**Given task 1**
In the basketball article, how many points did Myles Mack score?

>> BEGIN Text extract

Legendary Coach Bob Hurley Wins 'National' Championship

PressOfAtlanticCity.com, David Weinberg

NEW BRUNSWICK - Nearly every high school basketball fan in the state wanted to see it.

But only 8,000 got the opportunity to watch the top two teams in the country - No. 1 St. Patrick's of Elizabeth and No. 2 St. Anthony of Jersey City - square off at Rutgers' Louis Brown Athletic Center on Wednesday night.

Those who were lucky enough to score a ticket were treated to an amazing display from both teams. The Celtics (St. Patrick's) and Friars (St. Anthony) lived up to the hype, producing a terrific game destined to go down as one of the most memorable in New Jersey high school basketball history.

"This game turned out to be everything it was supposed to be," St. Anthony coach Bob Hurley said after the Friars' 62-45 upset victory. "Two great high school teams playing a great game."

The muddy parking lots outside the stadium were filled more than two hours before the 8 p.m. tipoff, and the bleachers were just as crowded. Some were there to see Seton Hall Prep earn an overtime win over St. Peter's and advance to the state Non-Public A championship game against St. Augustine Prep. But the overwhelming majority were waiting anxiously to see the Celtics (26-1) and Friars (30-0), two traditional state powerhouses that topped every major national poll before the game. There is no national tournament for high school basketball.

The excitement level was so high, the expectations so great, that even the pregame warmups by the respective teams earned standing ovations.

"We've played all over the country, but this game was different," St. Patrick's coach Kevin Boyle said. "There was a buzz in the air before the game. There was an electricity that you don't usually see at a high school game. And the crowd was just unbelievable. We're used to playing in front of 2,000 people in a high school gym, not 8,000."

The official prize - the North Jersey Non-Public A title that St. Anthony gained with its win - was secondary to the action. Almost every possession generated a seemingly constant chorus of "oohs" and "aahs" and standing ovations from fans.

Rutgers coach Mike Rice, fresh from a controversial loss to St. John's in the Big East tournament earlier in the day, returned to campus in time to see his top recruit, St. Anthony point guard Myles Mack, dazzle the crowd with electric moves and timely shooting.

Mack was sick with a cold but scored a team-high 19 points, grabbed a game-high five steals and dished out four assists.

"At first I was so caught up in everything that I probably took some shots I didn't need to take," Mack said. "But after that, I just relaxed and let the game come to me."

St. Patrick's lineup featured senior Michael Gilchrist, a 6-foot-8 forward with arms so long he could almost tie his sneakers without bending over. University of Kentucky coach John Calipari showed up to see his prized recruit. Gilchrist, who was averaging 20 points a game, was held to seven points but snared 14 rebounds.

Both stars also had deep and talented supporting casts. The teams were loaded with outside shooters who drained 3-pointers as if they were layups, and slashers who leaped so high they hit their elbows on the rim.

Gilchrist was joined by senior forward Derrick Morgan, who might have earned himself a college scholarship with his 26-point performance.

>> END Text extract
>> BEGIN Records for the exercise

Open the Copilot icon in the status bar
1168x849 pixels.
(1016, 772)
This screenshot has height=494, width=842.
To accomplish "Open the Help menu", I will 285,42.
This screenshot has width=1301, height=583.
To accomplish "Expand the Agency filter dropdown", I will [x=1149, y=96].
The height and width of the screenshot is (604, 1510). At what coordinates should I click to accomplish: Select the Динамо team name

>> END Records for the exercise
>> BEGIN Records for the exercise

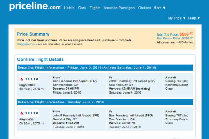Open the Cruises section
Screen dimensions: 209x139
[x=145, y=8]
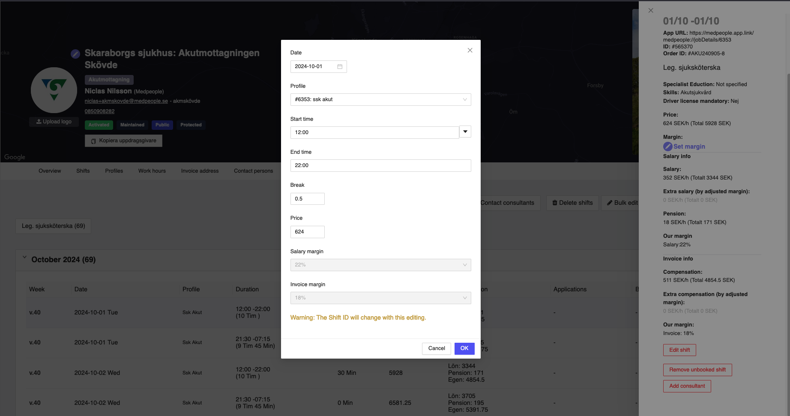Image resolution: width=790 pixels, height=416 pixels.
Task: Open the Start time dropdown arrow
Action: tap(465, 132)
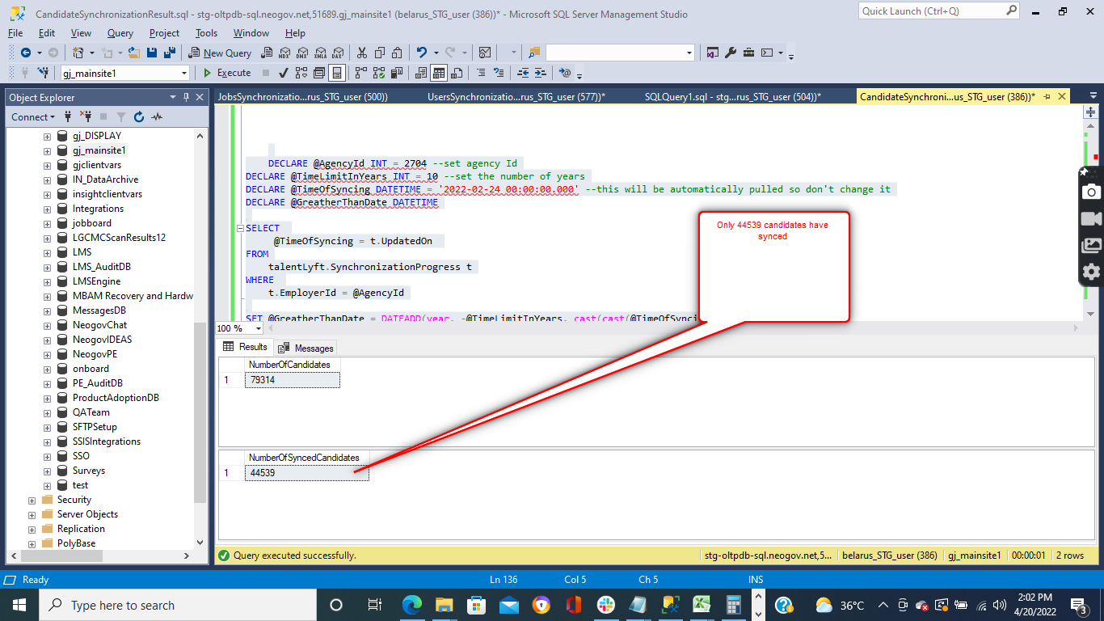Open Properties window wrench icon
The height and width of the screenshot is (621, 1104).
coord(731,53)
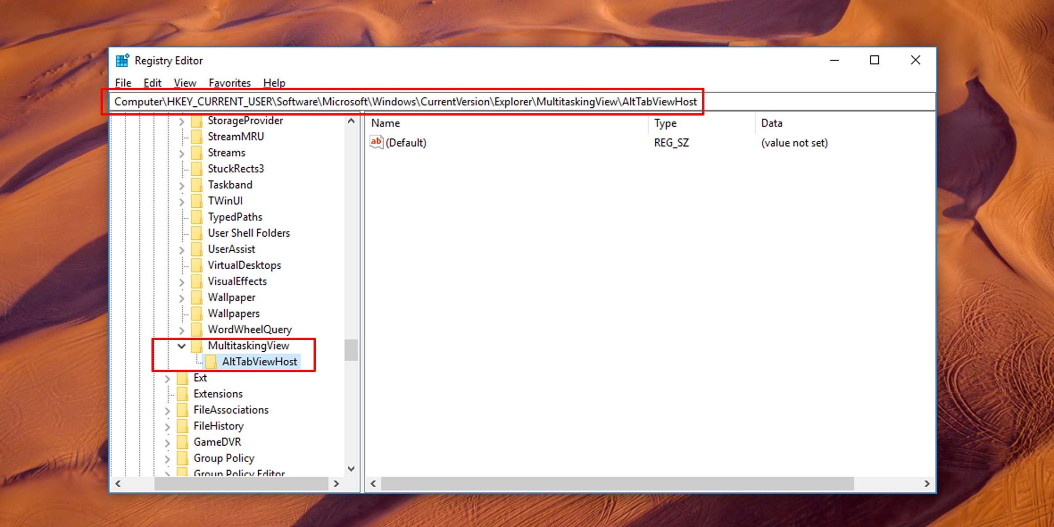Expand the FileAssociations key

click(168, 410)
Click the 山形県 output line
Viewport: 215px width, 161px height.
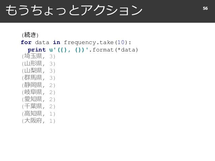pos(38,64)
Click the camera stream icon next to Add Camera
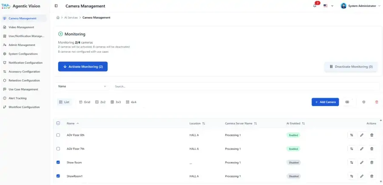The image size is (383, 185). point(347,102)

>> END Records for the exercise

**Given task 2**
Give the records again, replacing "camera stream" with "video stream" and keeping everything else unchanged. Start at the line that contains "Open the Cruises section", stop after the line that contains "The image size is (383, 185). point(347,102)", return only those lines, and leave out the pictures.

**Complete answer 1**
19 points

**Complete answer 2**
Open the Cruises section
Screen dimensions: 209x139
[x=145, y=8]
Image resolution: width=790 pixels, height=416 pixels.
Task: Open the Start time dropdown arrow
Action: tap(465, 132)
Open Properties window wrench icon
The height and width of the screenshot is (621, 1104).
coord(731,53)
Expand the FileAssociations key

click(168, 410)
Click the 山形県 output line
Viewport: 215px width, 161px height.
pos(38,64)
Click the video stream icon next to Add Camera
The image size is (383, 185). point(347,102)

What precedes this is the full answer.